◆ VORLIEGENDER TEXT ◆

____

Gewinnler des Anschlusses

Von der "Arisierungspolitik" der Nazis profitierten in Österreich gerade auch die öffentlichen Sammlungen.

  Eigentlich hatte man sich ja schon mit dem Staatsvertrag dazu verpflichtet: Im Artikel 26 §1 bekannte sich Österreich zur Rückstellung von entzogenen Vermögenswerten aus der Nazi-Zeit.

Wie die Praxis aussah, daran erinnert ein vor kurzem erschienener Sammelband über den "NS-Kunstraub in Österreich und die Folgen" (Studienverlag): Dieser Verpflichtung kam Österreich mehr passiv als aktiv nach, indem man, wie der junge Historiker Ingo Zechner erinnert, "Rückstellungsansprüche innerhalb einer bestimmten Frist zwar zugelassen, die Initiative aber weitgehend den Geschädigten überlassen hatte".

"Billig und unkompliziert" erweitert

Von der "Arisierungspolitik" der Nazis hatten in Österreich gerade auch die öffentlichen Sammlungen profitiert. Sie konnten nach dem Anschluss ihre Bestände dank der "Politik" des Nationalsozialismus, wie Hubertus Czernin erinnert, "billig und unkompliziert" erweitern.

Das Kunsthistorische Museum dankt noch heute den Förderern für die Vermehrung seiner Bestände. Unter den "Förderern" sind auch jene einst enteigneten Besitzer von Kunstwerken, die nach 1945 das Museum "beschenkten", damit man andere Kunstwerke aus dem eigenen Besitz aus Österreich ausführen durfte.

Neue Grundlage seit 1998

Vieles, etwa die Ausfuhrrestriktionen, änderten sich durch das Kunstrückgabegesetz 1998. Doch zahlreiche Kapitel der Enteignung jüdischer Sammler sind neben dem Fall Bloch-Bauer/Altmann immer noch im Dunklen.

Wie die Herausgeberinnen des Bandes, Gabriele Anderl und Alexander Caruso, daran erinnern, hatte Österreich eine Sonderrolle im Umgang mit Kunstwerken im jüdischen Eigentum.

Andere Situation als in Deutschland

"Während in Deutschland die Museen 1937 systematisch von Werken so genannter entarteter Kunst gesäubert worden waren, kam es im annektierten Österreich zu keiner vergleichbaren Entwicklung." Der Grund dafür sei die konservative Sammlungspolitik österreichischer Museen gewesen, aber auch, dass es eine radikale Avantgarde im österreichischen Kunstschaffen nur ansatzweise gegeben habe.

Die privaten Kunstsammlungen spiegeln diesen Konservativismus auch in gewisser Weise wider.

Kunst-"Verkauf", um zu überleben

Schon in den ersten Wochen der NS-Herrschaft war die Pogromstimmung im Land sehr stark.

____

◆ VORLIEGENDE ZEILEN ◆
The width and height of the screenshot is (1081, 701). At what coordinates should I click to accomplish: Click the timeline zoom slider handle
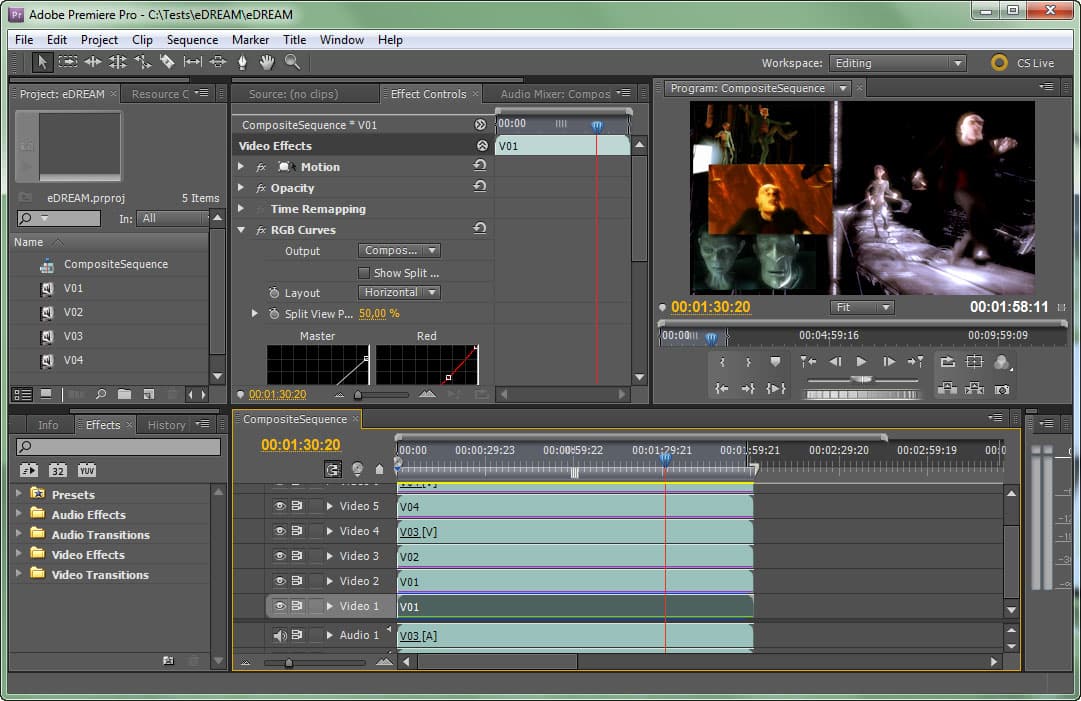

____

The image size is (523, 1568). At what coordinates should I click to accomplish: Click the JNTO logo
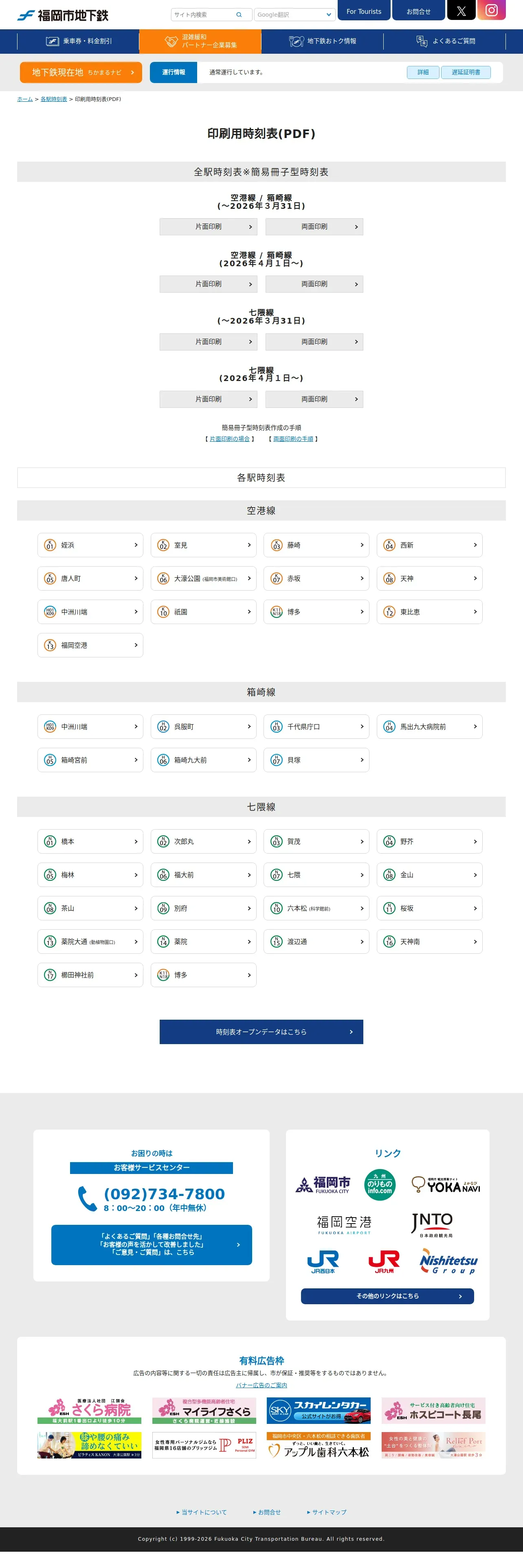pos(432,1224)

____

◆ ZU LÖSENDE AUFGABEN ◆
1. Gib aus dem Text über den NS-Kunstraub in Österreich alles von „Neue Grundlage seit“ bis hinunter zu „noch im Dunklen.“ wortgetreu wieder.
2. Nenne alle Personen, die im Text über den NS-Kunstraub in Österreich mit Vor- und Nachnamen genannt werden.

◆ LÖSUNGEN ◆
1.
Neue Grundlage seit 1998

Vieles, etwa die Ausfuhrrestriktionen, änderten sich durch das Kunstrückgabegesetz 1998. Doch zahlreiche Kapitel der Enteignung jüdischer Sammler sind neben dem Fall Bloch-Bauer/Altmann immer noch im Dunklen.

2. Ingo Zechner, Hubertus Czernin, Gabriele Anderl, Alexander Caruso